Das verleiht dem Spiel zwar mehr Freiheit, aber die beiden Wege ähneln sich meist zu sehr, als dass man seine Taktik anpassen müsste. Auch das Leveldesign wurde hier nicht konsequent auf die beiden Möglichkeiten ausgelegt, denn die Schalter der einen Aufgabe finden sich meist in direkter Nachbarschaft zu den Monstern der anderen. Das bedeutet im Klartext: Man ertappt sich dabei, wie man in der Action plötzlich beide Ziele parallel erreicht. Und zum Wohle der Statistik lässt man sich natürlich keine Goldmünze und keinen Gegner entgehen.

Schon nach den ersten beiden Stunden ist klar, dass sich Blinx offener und stressfreier spielt.
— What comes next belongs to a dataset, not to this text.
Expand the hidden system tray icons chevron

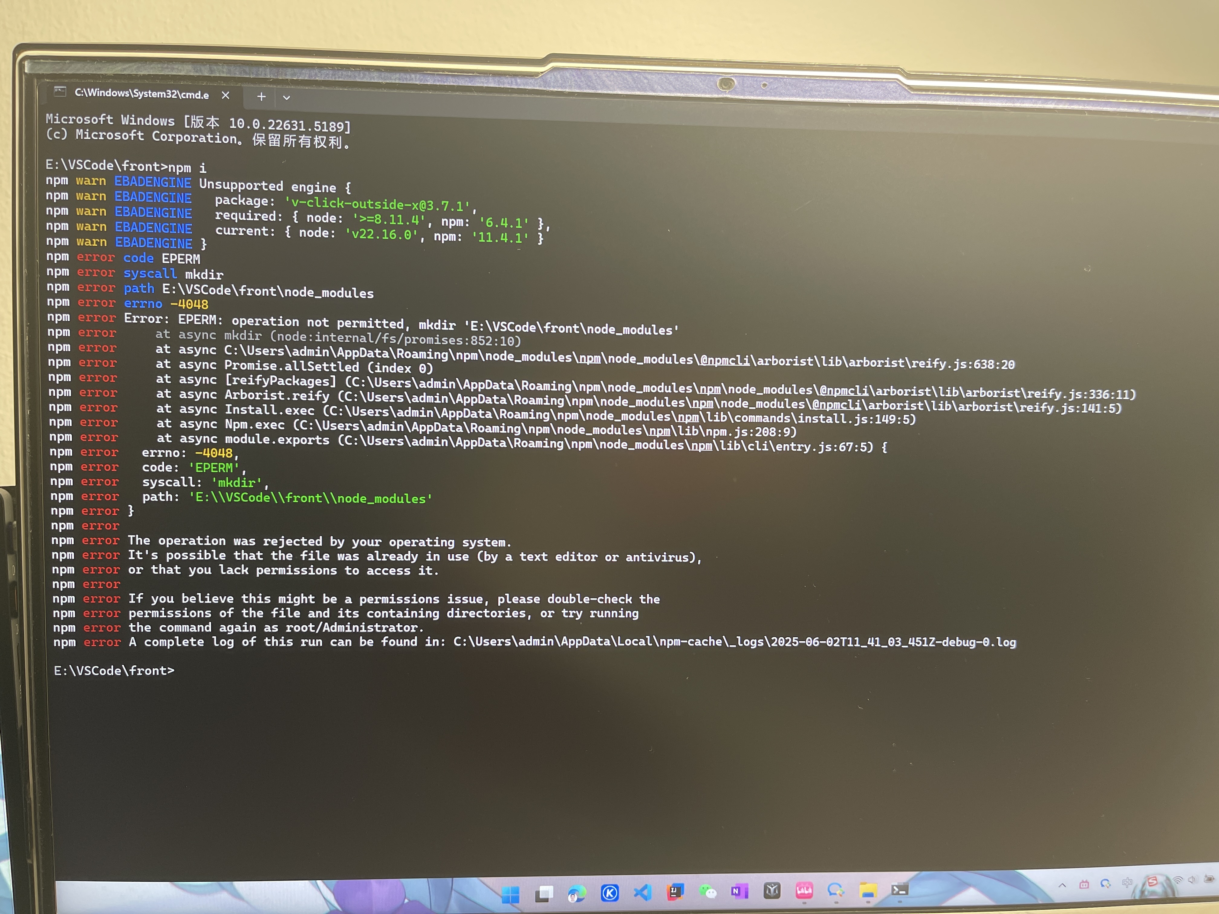pyautogui.click(x=1062, y=885)
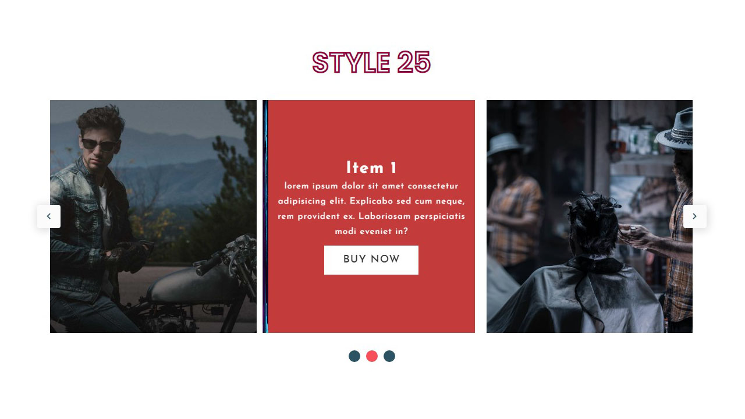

Aber trotzdem kommt kein echter Nervenkitzel auf, trotzdem bleibt man seltsam unberührt und sammelt ohne große Adrenalinschübe seine Kristalle. Selbst an die coolen Zeitmanipualtionen hat man sich zu schnell gewöhnt. Das liegt daran, dass die beliebig wirkenden Missionsziele vollkommen losgelöst von der Story aufgetischt werden und dass es keine echten Herausforderungen gibt - alles ist zu einfach.

Besser als der Vorgänger?

Diese Geschütztürme sehen gefährlicher aus, als sie sind. Kurz pausieren, schon hat man freie Bahn.
Ein Beispiel: Da sitzen zwei Schweine der Tom-Tom-Gang in dick gepanzerten Geschütztürmen mit Laserzielhilfe - bedrohlich inszeniert von einem Kameraschwenk in Spielgrafik. Und was mache ich? Einfach den Pausemodus aktivieren, die eingefrorenen Türme umrunden und den Schweinen Saures geben - das war`s.
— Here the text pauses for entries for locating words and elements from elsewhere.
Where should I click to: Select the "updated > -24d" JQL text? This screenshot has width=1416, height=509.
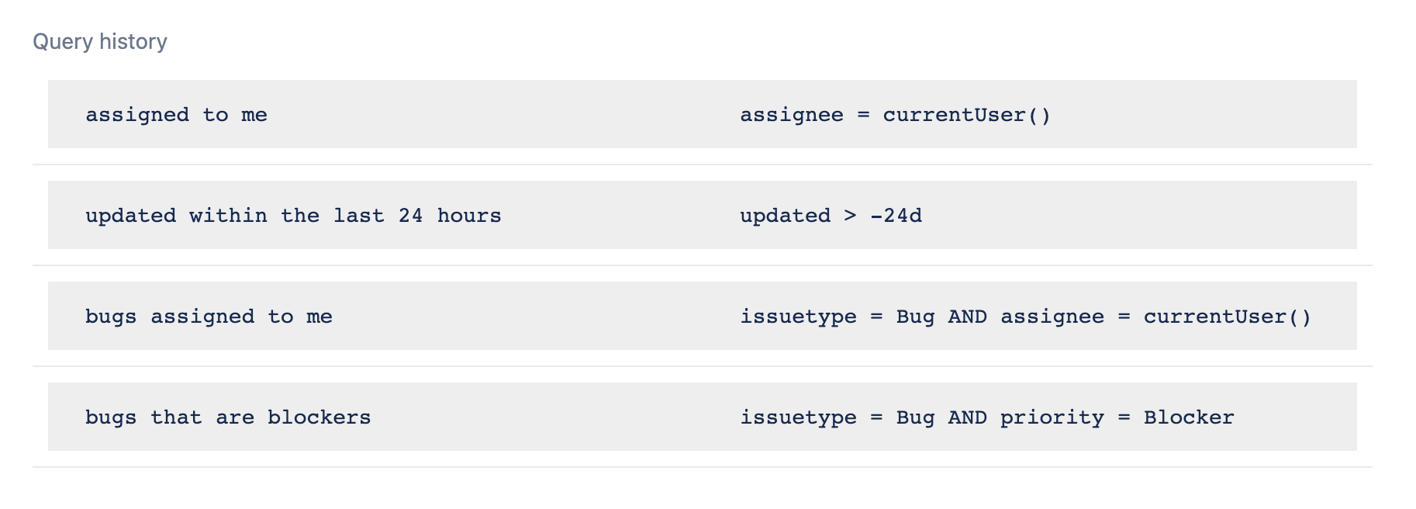point(831,216)
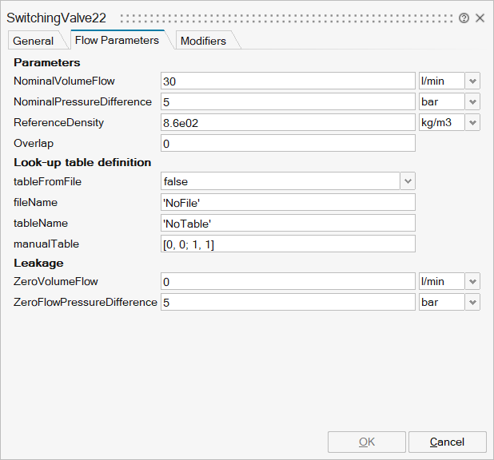Image resolution: width=494 pixels, height=460 pixels.
Task: Switch to the General tab
Action: point(34,41)
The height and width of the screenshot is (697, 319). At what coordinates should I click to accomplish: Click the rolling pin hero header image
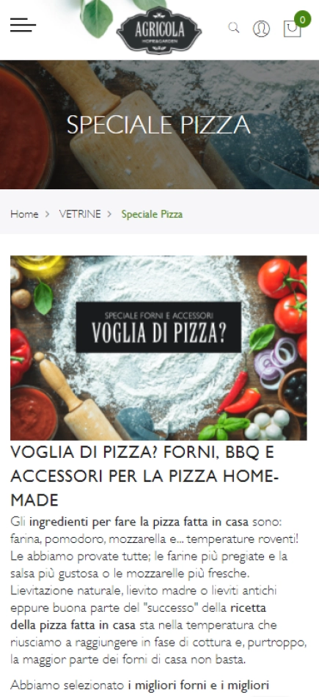(160, 125)
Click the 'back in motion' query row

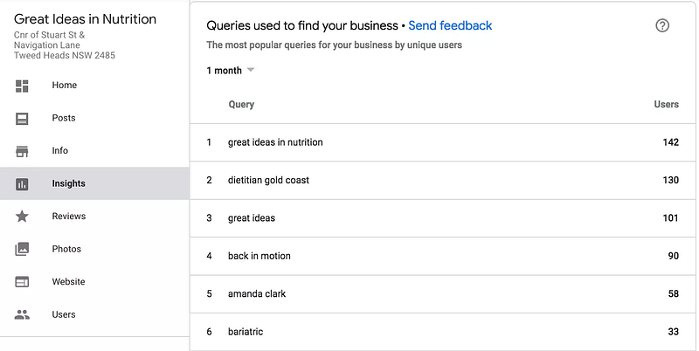click(x=259, y=256)
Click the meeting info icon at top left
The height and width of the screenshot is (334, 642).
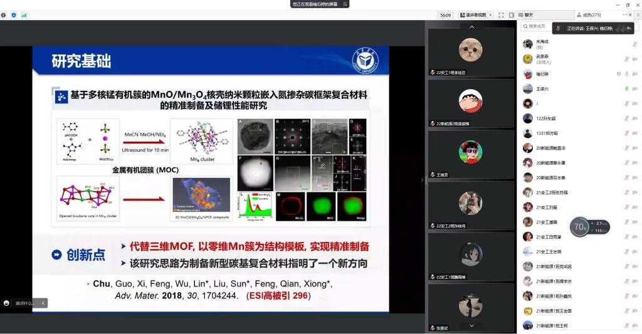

Das innovative Zeit-Feature ist so mächtig, dass es gleich noch den Nervenkitzel verschluckt. Selbst im Kampf gegen Bildschirm füllende Bossmonster, die zu den Highlights des Abenteuers gehören, kann man bequem die Zeit anhalten, die Schwachstellen anvisieren und so einen mächtigen Steinriesen in null Komma nichts fertig machen. Und wenn man das erst mal hinter sich hat, verliert jedes noch so hübsch designte Monster innerhalb der nächsten Levels jeden Hauch einer Bedrohung - zumal das Kreaturen-Repertoire sehr mager ausgefallen ist.

       

Ansonsten ist fast alles beim Alten geblieben: Kater Blinx stromert hüpfend, schlagend, hangelnd und doppelt springend durch eine skurrile Welt voller Monster, Rätsel und Hindernisse. Die kunterbunte Kulisse hat noch mal in Sachen Größe, Licht- und Spiegeleffekte zugelegt - es gibt sogar einige idyllische Panoramablicke am Meer. Aber der Kater und seine Feinde bewegen sich bei weitem nicht so geschmeidig und elegant wie die großen Jump`n´Run-Helden Jak, Sly oder Ratchet.

Altbekannte Tempowechsel

Egal ob Tonnen, Kristalle oder Herzen - Blinx kann alles einsaugen und bei Bedarf ausspucken.
Mit seinem Gitarrenstaubsauger schluckt er Tonnen, Rohre und Bomben, um sie später als gefährliche Geschosse auszuspucken. Die Zielerfassung wurde zwar gegenüber dem Vorgänger verbessert, denn ihr könnt bequem zwischen anvisierten Monstern wechseln. Aber trotzdem ist es sehr schwer, ein fixiertes Ziel in der Bewegung nicht zu verlieren.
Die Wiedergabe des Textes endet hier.